TASK BRIEF: Please write out the lab case specifications below word for word, with every line, symbol and table mark unchanged.
:: PAGE EXTRACT
⚠️ Note: This is our collaborative, working branch. Check final-submission branch for the final work.
This file contains all of the technical specifications you need for the lab case. This includes the data dictionary and the expected output format from your model. Kindly read this thoroughly.
| Column | Description |
|---|---|
tid |
Unique transaction ID |
V(1-28) |
Principal components from a PCA operation done to mask PIIs |
Amount |
The transaction amount in USD |
outcome |
Indicates if the transaction is fraudulent (1) or not (0) |
Once you have finalized the model.py file, create a CSV file that contains the model's predictions on test.csv. It should have two columns, namely, tid and outcome. Note that you would not be able to evaluate on the test set. The test set performance does not have any bearing to your lab grade, but rather it would be used to inform the group of their approach's feasibility. The test set evaluation would be performed by the instructor, once everyone has submitted their final submission.
For more clarity, here is an example output from your model:
tid |
outcome |
|---|---|
| 1234 | 0 |
| 5678 | 1 |
You can retrieve the tid values for your model predictions within the test.csv file.
Note: when exporting to CSV from a pandas DataFrame, always set the argument index=False to avoid saving the indices within the file.
For your submission, ensure that you have the following files:
| File | Description |
|---|---|
report.ipynb |
The main technical report |
report.pdf |
Optional. The main technical report in PDF. You may need to install pandoc for this |
model_output.csv |
The model's prediction on the test set as a CSV file |
model.py |
The updated model file |
historical.csv |
The historical data provided |
test.csv |
The test data provided |
contribution sheet |
The accomplished contribution sheet of the group as a PDF |
You may include figures or a directory for figures within your submission. You may also include other files that are needed to reproduce your report properly.
For your submission, kindly compress all of these files in a single zip file. The file name would be the following: 01-imba-lt<insert lt #>.zip. An example submission would look like 01-imba-lt1.zip. A submission bin in Jojie will be available on the week of the lab.
::::
:: DATASET EXTRACT
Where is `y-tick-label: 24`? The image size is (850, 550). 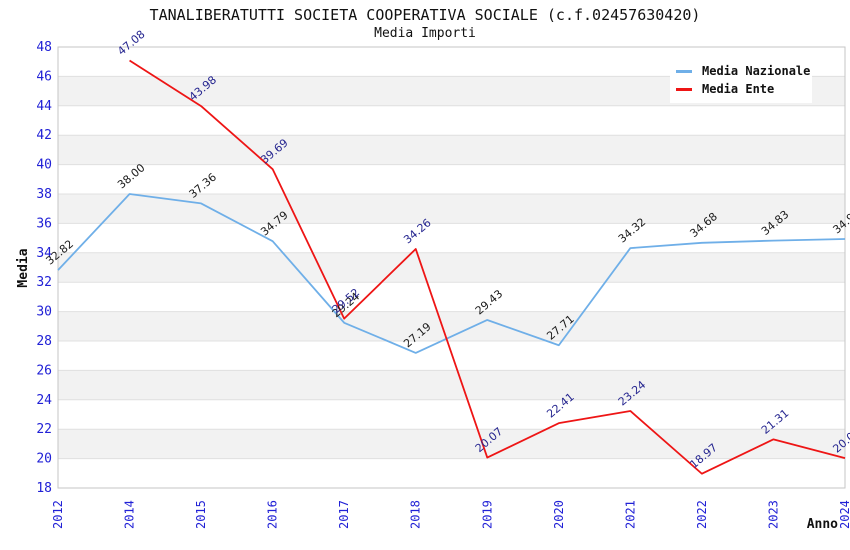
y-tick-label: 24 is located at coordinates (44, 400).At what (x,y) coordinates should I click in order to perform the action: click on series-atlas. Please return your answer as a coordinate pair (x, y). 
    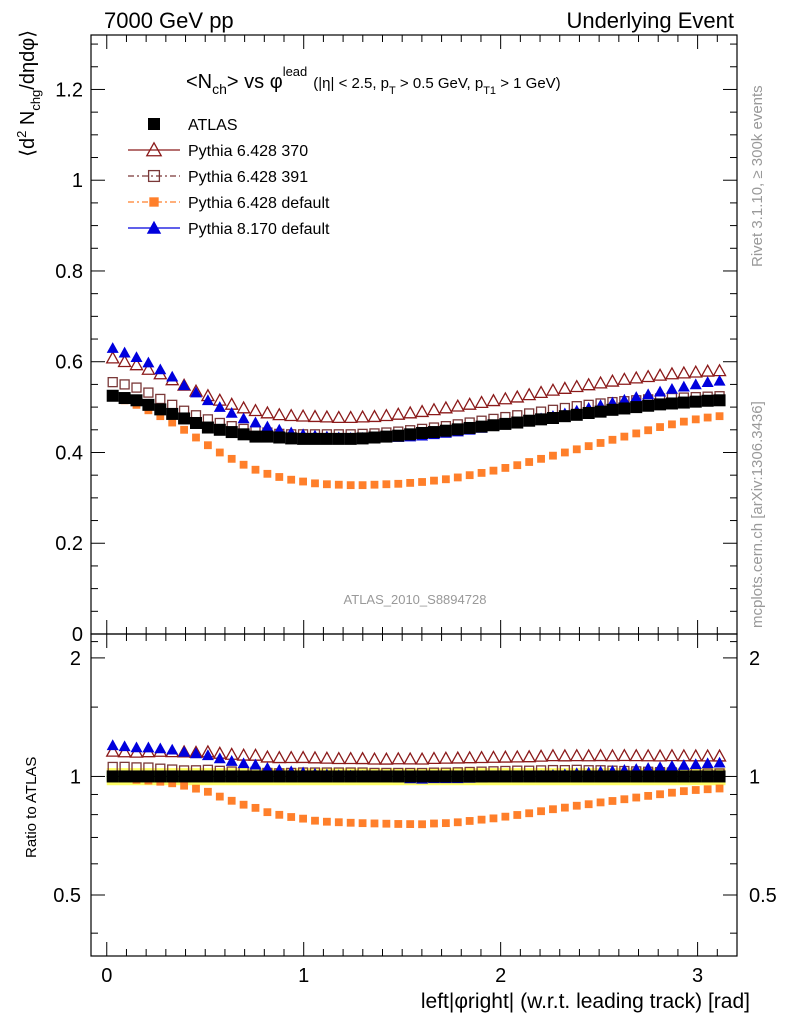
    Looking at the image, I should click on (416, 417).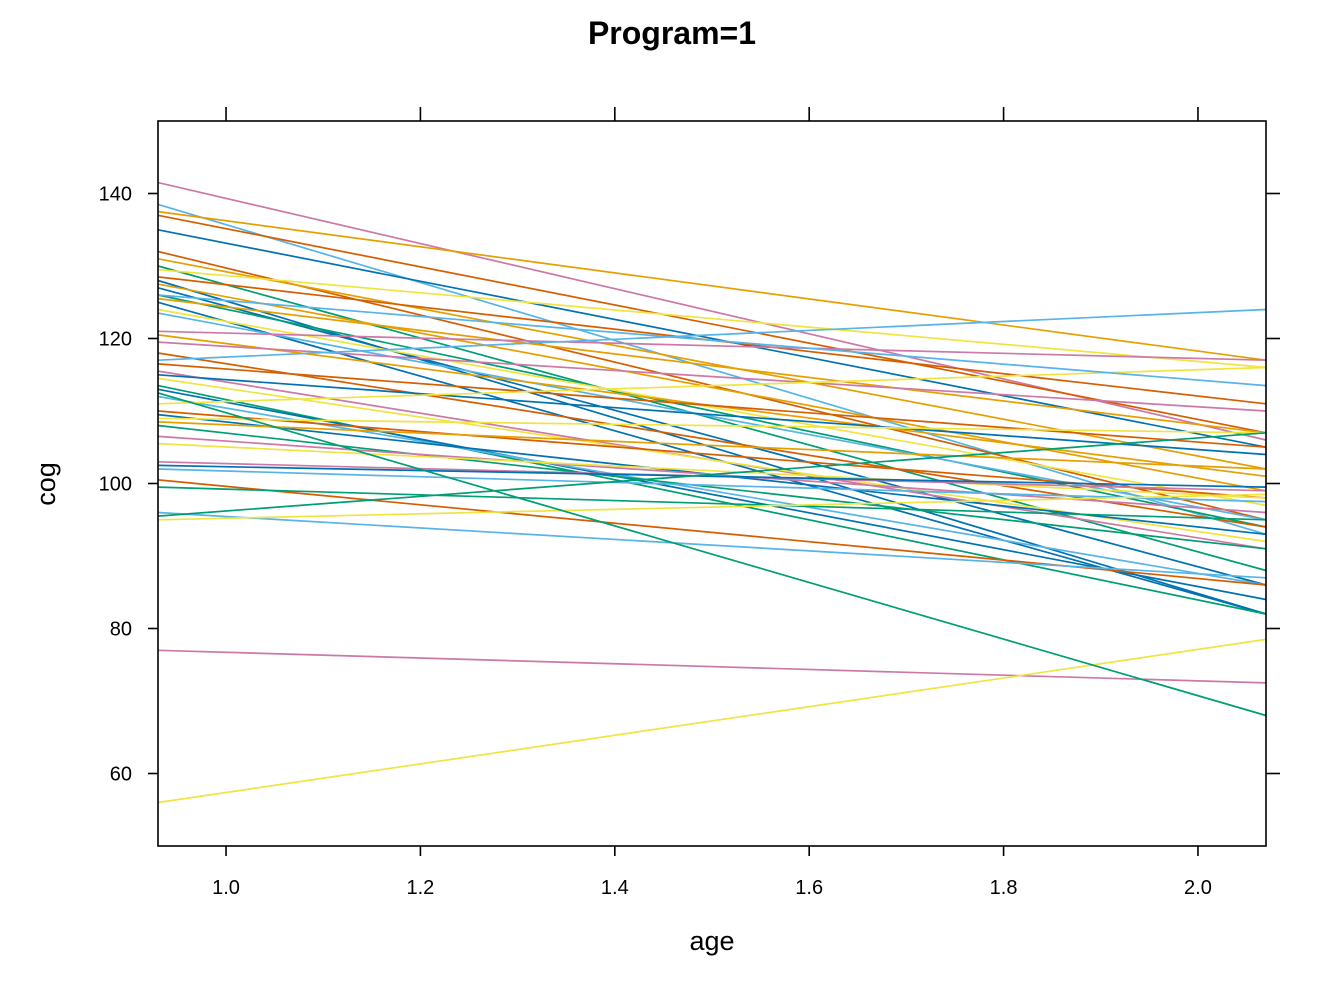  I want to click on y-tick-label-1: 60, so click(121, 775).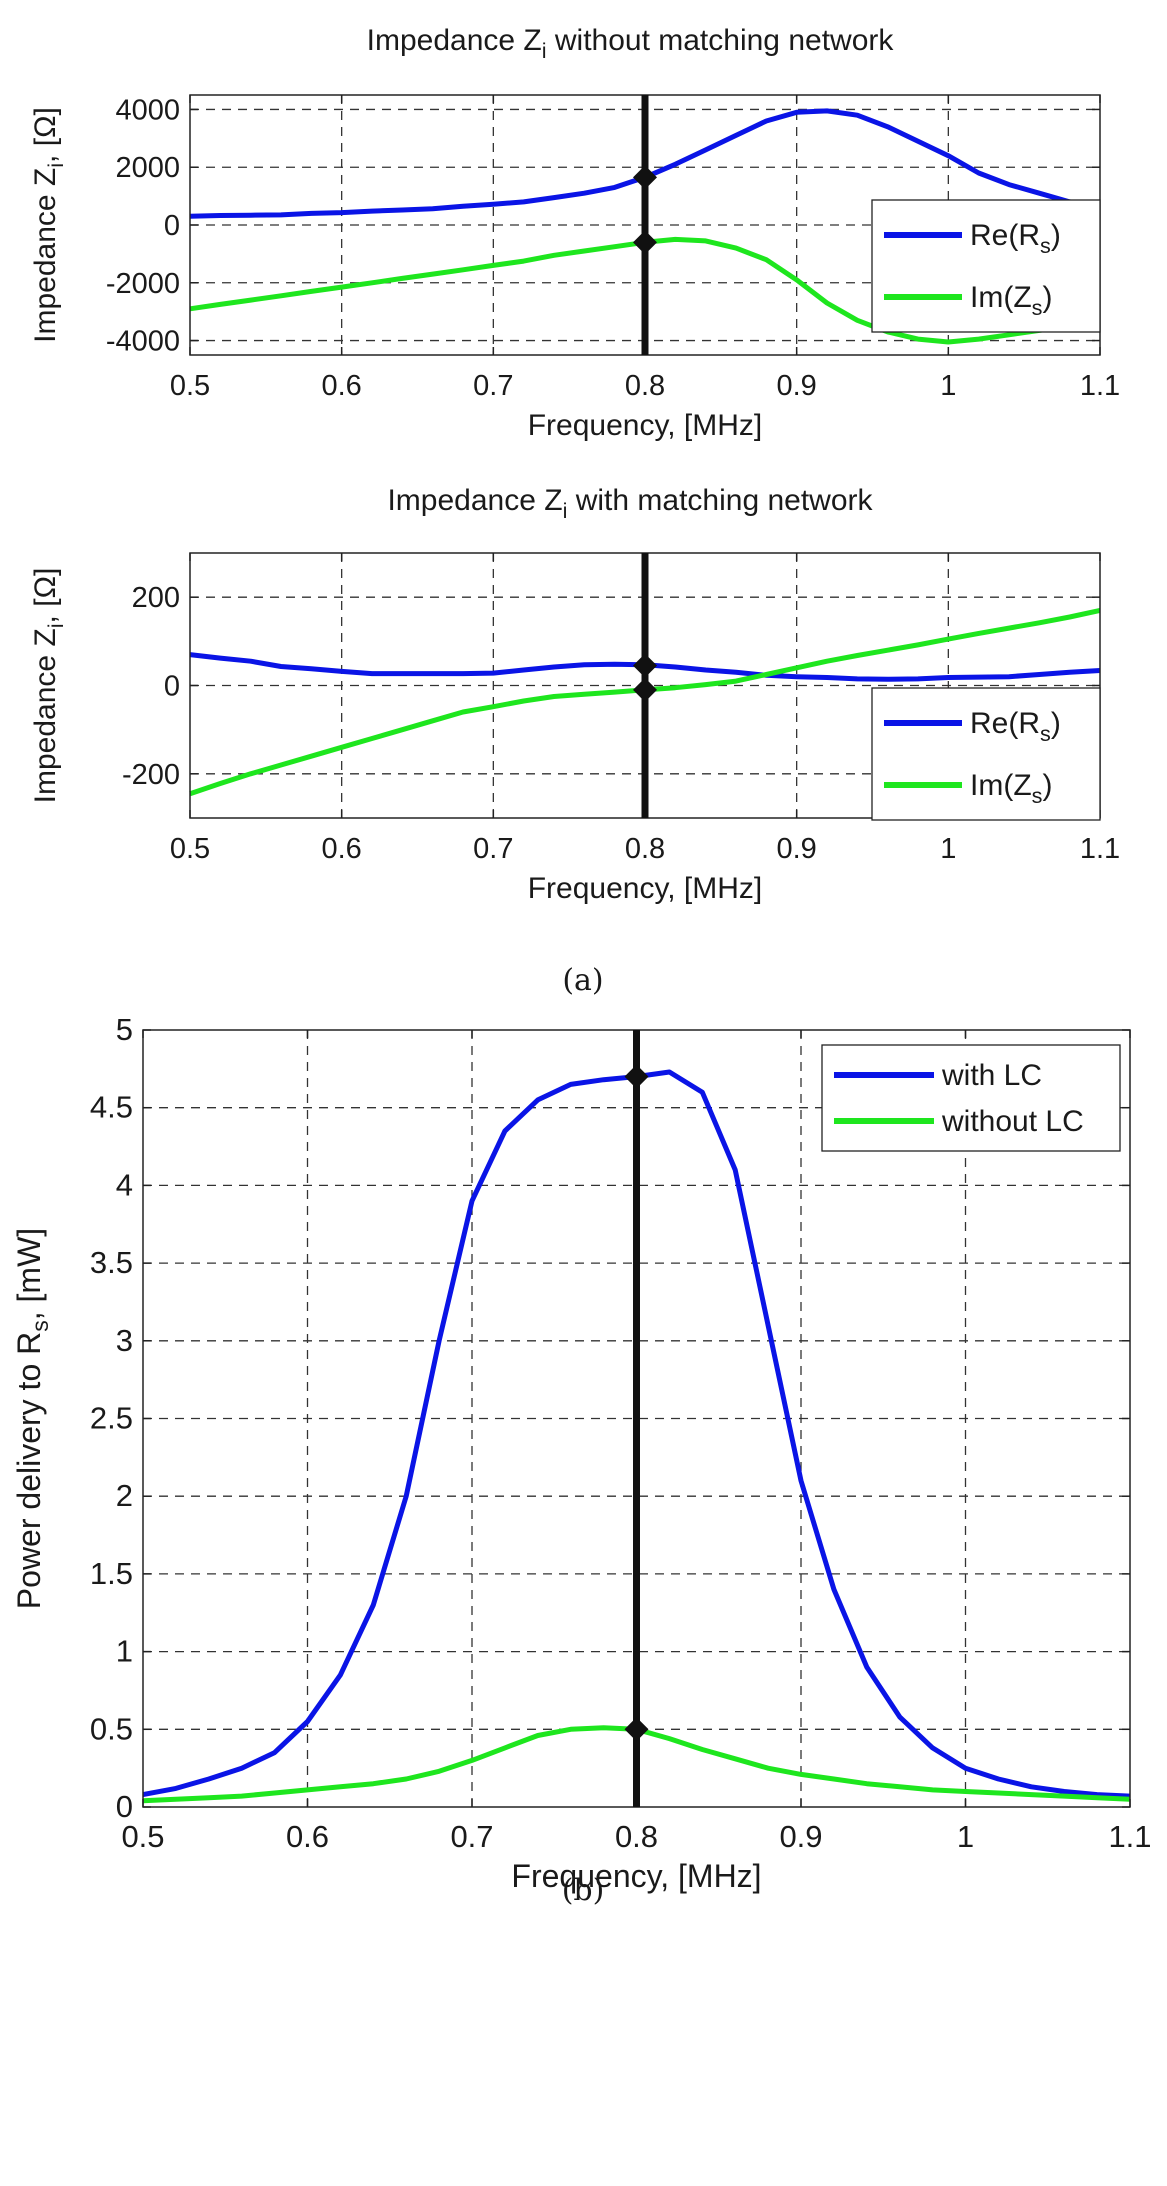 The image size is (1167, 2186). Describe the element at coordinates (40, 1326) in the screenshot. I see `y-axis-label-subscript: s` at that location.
::::
:: DATASET EXTRACT
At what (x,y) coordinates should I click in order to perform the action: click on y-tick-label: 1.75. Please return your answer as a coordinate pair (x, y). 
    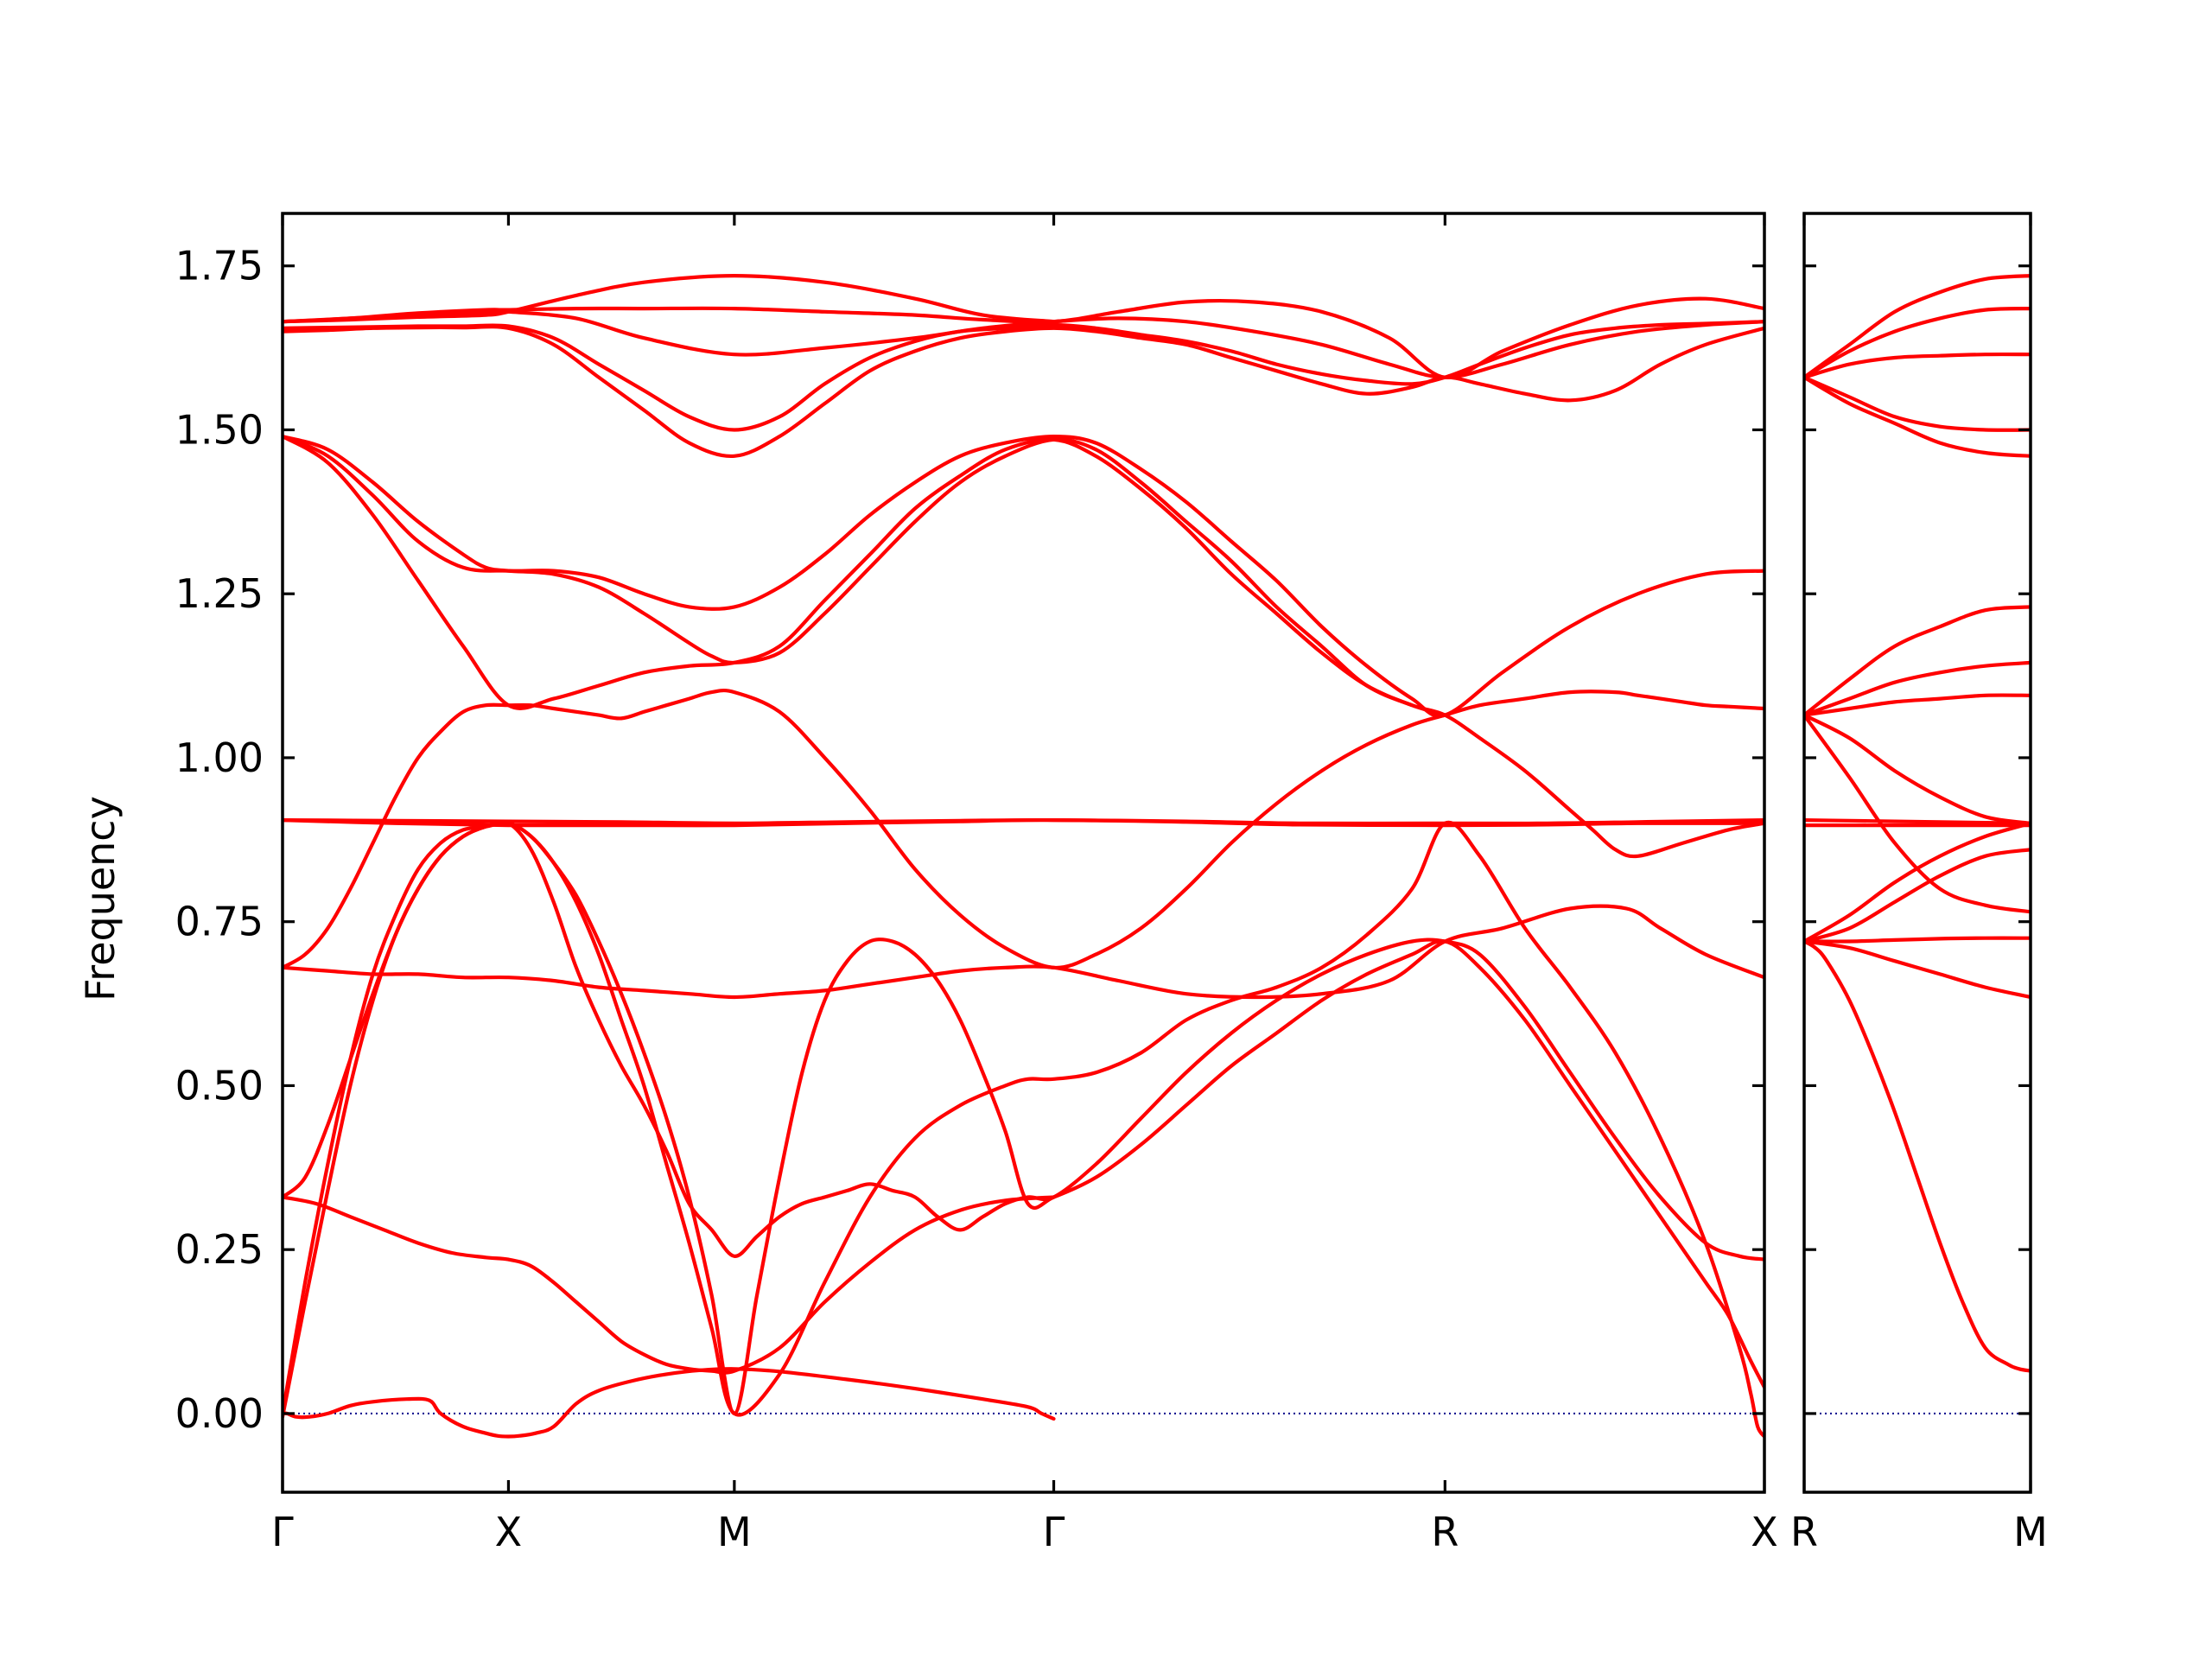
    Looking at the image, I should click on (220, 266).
::::
:: DATASET EXTRACT
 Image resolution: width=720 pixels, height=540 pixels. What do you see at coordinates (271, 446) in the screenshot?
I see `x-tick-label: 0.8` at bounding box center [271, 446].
::::
RESULT:
⚠️ Note: This is our collaborative, working branch. Check final-submission branch for the final work.
This file contains all of the technical specifications you need for the lab case. This includes the data dictionary and the expected output format from your model. Kindly read this thoroughly.
| Column | Description |
|---|---|
tid |
Unique transaction ID |
V(1-28) |
Principal components from a PCA operation done to mask PIIs |
Amount |
The transaction amount in USD |
outcome |
Indicates if the transaction is fraudulent (1) or not (0) |
Once you have finalized the model.py file, create a CSV file that contains the model's predictions on test.csv. It should have two columns, namely, tid and outcome. Note that you would not be able to evaluate on the test set. The test set performance does not have any bearing to your lab grade, but rather it would be used to inform the group of their approach's feasibility. The test set evaluation would be performed by the instructor, once everyone has submitted their final submission.
For more clarity, here is an example output from your model:
tid |
outcome |
|---|---|
| 1234 | 0 |
| 5678 | 1 |
You can retrieve the tid values for your model predictions within the test.csv file.
Note: when exporting to CSV from a pandas DataFrame, always set the argument index=False to avoid saving the indices within the file.
For your submission, ensure that you have the following files:
| File | Description |
|---|---|
report.ipynb |
The main technical report |
report.pdf |
Optional. The main technical report in PDF. You may need to install pandoc for this |
model_output.csv |
The model's prediction on the test set as a CSV file |
model.py |
The updated model file |
historical.csv |
The historical data provided |
test.csv |
The test data provided |
contribution sheet |
The accomplished contribution sheet of the group as a PDF |
You may include figures or a directory for figures within your submission. You may also include other files that are needed to reproduce your report properly.
For your submission, kindly compress all of these files in a single zip file. The file name would be the following: 01-imba-lt<insert lt #>.zip. An example submission would look like 01-imba-lt1.zip. A submission bin in Jojie will be available on the week of the lab.